Rewrite the entries between the lines holding "Viewport: 420px width, 420px" and "pos(515,59)", inclusive, putting "Chrome" wherever "Safari" appears and leaving everything else unchanged.

[Dataset records]
★ ★ ★

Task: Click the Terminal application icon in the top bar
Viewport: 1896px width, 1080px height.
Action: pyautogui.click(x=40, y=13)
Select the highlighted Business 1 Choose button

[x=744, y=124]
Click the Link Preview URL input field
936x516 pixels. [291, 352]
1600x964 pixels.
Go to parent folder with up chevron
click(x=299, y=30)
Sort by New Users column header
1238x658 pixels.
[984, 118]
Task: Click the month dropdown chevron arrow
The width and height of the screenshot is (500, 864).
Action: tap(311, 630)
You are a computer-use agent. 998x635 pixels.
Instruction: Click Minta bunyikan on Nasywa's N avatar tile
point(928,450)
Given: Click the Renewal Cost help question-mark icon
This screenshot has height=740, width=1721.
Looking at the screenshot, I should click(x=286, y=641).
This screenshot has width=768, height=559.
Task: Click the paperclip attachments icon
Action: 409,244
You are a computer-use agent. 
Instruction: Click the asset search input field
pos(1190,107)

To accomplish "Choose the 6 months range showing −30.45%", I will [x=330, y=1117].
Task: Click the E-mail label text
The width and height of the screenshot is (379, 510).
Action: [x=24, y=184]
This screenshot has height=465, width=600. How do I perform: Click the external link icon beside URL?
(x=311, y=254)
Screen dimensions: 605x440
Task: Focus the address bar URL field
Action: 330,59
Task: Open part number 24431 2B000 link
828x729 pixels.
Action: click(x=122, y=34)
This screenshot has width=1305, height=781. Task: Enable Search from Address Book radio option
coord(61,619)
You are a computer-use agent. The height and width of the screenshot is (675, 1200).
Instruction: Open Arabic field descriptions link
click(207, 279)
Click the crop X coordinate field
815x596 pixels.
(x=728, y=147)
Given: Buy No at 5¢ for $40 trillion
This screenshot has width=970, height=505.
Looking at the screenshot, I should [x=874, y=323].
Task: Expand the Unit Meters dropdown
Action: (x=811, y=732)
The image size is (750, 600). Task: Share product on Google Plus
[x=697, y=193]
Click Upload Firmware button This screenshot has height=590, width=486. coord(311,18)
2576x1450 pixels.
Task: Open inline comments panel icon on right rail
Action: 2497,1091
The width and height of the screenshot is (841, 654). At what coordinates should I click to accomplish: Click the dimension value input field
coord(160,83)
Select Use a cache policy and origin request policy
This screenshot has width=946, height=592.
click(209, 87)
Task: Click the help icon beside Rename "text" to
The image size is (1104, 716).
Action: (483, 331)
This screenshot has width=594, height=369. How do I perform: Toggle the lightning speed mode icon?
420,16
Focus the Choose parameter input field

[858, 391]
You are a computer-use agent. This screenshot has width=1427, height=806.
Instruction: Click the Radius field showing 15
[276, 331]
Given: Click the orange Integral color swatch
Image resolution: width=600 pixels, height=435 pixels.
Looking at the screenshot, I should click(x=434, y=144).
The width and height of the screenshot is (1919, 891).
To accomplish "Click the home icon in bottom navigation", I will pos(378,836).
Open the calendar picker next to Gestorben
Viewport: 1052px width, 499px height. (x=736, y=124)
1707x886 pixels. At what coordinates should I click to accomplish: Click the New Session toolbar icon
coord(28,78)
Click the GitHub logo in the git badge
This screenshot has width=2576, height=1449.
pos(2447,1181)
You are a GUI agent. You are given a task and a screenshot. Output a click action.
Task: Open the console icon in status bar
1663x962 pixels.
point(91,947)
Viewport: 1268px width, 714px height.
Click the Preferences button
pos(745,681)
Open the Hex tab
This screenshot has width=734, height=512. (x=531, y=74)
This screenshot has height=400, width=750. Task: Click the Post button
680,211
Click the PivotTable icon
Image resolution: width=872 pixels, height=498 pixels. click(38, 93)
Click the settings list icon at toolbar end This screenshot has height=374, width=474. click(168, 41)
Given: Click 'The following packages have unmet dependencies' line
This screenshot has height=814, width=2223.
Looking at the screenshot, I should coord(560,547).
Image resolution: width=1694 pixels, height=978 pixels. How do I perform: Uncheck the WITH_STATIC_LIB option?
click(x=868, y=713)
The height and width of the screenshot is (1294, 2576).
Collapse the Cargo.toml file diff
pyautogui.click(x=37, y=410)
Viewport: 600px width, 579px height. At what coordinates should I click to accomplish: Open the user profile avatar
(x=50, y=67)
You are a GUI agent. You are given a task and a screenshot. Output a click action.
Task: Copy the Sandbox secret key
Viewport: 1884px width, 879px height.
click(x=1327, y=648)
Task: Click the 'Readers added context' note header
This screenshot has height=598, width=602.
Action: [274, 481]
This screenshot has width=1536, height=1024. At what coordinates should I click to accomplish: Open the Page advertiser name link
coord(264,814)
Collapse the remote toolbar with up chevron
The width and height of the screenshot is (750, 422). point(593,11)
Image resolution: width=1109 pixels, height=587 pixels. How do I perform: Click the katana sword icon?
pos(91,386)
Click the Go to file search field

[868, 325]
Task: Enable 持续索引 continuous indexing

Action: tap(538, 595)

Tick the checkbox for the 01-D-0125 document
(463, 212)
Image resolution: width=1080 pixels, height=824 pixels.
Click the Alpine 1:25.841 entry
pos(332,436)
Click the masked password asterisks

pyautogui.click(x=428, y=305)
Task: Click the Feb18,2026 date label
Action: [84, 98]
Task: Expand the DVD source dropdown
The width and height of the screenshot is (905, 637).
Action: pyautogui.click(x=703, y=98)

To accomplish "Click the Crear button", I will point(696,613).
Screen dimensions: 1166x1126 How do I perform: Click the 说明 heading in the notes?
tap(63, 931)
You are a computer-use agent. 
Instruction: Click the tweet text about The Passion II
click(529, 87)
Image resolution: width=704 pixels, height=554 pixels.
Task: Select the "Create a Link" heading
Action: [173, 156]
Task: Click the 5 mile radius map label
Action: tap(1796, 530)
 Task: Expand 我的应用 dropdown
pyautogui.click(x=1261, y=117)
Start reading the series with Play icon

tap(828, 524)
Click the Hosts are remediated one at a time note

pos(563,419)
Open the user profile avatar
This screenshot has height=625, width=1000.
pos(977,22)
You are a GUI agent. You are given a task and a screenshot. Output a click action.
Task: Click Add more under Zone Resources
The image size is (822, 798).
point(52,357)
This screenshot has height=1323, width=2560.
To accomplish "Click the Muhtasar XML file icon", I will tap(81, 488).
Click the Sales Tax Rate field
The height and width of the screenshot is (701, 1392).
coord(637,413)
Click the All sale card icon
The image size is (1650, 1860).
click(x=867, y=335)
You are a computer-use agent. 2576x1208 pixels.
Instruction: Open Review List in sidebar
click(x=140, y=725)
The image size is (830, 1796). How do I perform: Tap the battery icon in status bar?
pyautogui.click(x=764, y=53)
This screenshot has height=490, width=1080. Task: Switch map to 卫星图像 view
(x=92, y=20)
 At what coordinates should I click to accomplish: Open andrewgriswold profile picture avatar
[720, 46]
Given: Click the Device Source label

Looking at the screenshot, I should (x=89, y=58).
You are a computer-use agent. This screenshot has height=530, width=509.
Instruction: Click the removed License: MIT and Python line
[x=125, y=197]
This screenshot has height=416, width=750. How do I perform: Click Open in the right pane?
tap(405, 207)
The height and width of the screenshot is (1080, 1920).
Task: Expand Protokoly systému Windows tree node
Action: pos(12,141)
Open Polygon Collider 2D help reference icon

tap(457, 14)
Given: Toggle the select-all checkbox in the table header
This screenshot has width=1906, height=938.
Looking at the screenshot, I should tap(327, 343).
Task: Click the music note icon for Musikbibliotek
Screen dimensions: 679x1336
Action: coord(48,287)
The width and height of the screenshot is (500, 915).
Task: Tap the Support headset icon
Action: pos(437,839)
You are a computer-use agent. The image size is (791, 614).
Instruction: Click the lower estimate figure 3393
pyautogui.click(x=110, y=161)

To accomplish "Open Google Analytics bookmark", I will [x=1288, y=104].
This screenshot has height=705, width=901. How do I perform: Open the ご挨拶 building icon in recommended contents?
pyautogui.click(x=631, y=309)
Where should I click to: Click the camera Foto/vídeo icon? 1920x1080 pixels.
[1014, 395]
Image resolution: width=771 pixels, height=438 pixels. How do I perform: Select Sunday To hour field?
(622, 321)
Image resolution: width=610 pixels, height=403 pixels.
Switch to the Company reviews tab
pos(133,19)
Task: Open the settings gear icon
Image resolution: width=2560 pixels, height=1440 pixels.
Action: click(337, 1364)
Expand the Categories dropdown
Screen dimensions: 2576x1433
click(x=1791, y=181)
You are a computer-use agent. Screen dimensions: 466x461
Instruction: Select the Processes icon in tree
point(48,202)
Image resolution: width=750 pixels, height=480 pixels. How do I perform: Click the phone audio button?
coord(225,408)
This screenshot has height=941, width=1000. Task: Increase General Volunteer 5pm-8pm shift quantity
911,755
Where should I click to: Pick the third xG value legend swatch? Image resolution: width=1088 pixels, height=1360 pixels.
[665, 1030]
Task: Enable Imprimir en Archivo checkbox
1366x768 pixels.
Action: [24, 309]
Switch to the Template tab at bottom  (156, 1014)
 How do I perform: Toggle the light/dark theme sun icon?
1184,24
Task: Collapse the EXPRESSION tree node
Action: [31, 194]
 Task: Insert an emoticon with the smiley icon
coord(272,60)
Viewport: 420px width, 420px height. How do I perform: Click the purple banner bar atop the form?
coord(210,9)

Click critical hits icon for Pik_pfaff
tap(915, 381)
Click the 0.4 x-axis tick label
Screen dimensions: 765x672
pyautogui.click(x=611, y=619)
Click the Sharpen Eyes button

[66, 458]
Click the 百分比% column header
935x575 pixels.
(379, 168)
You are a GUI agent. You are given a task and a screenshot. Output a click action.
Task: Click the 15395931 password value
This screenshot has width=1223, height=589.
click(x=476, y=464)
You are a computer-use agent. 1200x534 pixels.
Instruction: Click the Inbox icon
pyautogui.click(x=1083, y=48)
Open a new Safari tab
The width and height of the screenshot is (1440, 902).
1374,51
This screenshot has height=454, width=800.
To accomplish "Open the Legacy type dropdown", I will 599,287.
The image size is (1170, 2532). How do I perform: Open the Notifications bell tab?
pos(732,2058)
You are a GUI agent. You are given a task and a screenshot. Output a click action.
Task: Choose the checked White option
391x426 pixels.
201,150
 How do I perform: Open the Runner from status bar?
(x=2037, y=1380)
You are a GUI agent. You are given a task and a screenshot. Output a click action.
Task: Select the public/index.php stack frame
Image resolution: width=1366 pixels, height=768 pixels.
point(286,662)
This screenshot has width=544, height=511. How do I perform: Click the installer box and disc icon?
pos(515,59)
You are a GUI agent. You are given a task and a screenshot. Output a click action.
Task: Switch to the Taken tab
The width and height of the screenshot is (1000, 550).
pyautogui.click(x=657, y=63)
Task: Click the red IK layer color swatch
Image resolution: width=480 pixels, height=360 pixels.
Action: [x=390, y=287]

★ ★ ★

> Written solution
Viewport: 420px width, 420px height. How do I perform: Click the purple banner bar atop the form?
coord(210,9)

Click critical hits icon for Pik_pfaff
tap(915, 381)
Click the 0.4 x-axis tick label
Screen dimensions: 765x672
pyautogui.click(x=611, y=619)
Click the Sharpen Eyes button

[66, 458]
Click the 百分比% column header
935x575 pixels.
(379, 168)
You are a GUI agent. You are given a task and a screenshot. Output a click action.
Task: Click the 15395931 password value
This screenshot has width=1223, height=589.
click(x=476, y=464)
You are a computer-use agent. 1200x534 pixels.
Instruction: Click the Inbox icon
pyautogui.click(x=1083, y=48)
Open a new Chrome tab
The width and height of the screenshot is (1440, 902).
1374,51
This screenshot has height=454, width=800.
To accomplish "Open the Legacy type dropdown", I will 599,287.
The image size is (1170, 2532). How do I perform: Open the Notifications bell tab?
pos(732,2058)
You are a GUI agent. You are given a task and a screenshot. Output a click action.
Task: Choose the checked White option
391x426 pixels.
201,150
 How do I perform: Open the Runner from status bar?
(x=2037, y=1380)
You are a GUI agent. You are given a task and a screenshot. Output a click action.
Task: Select the public/index.php stack frame
Image resolution: width=1366 pixels, height=768 pixels.
point(286,662)
This screenshot has width=544, height=511. How do I perform: Click the installer box and disc icon?
pos(515,59)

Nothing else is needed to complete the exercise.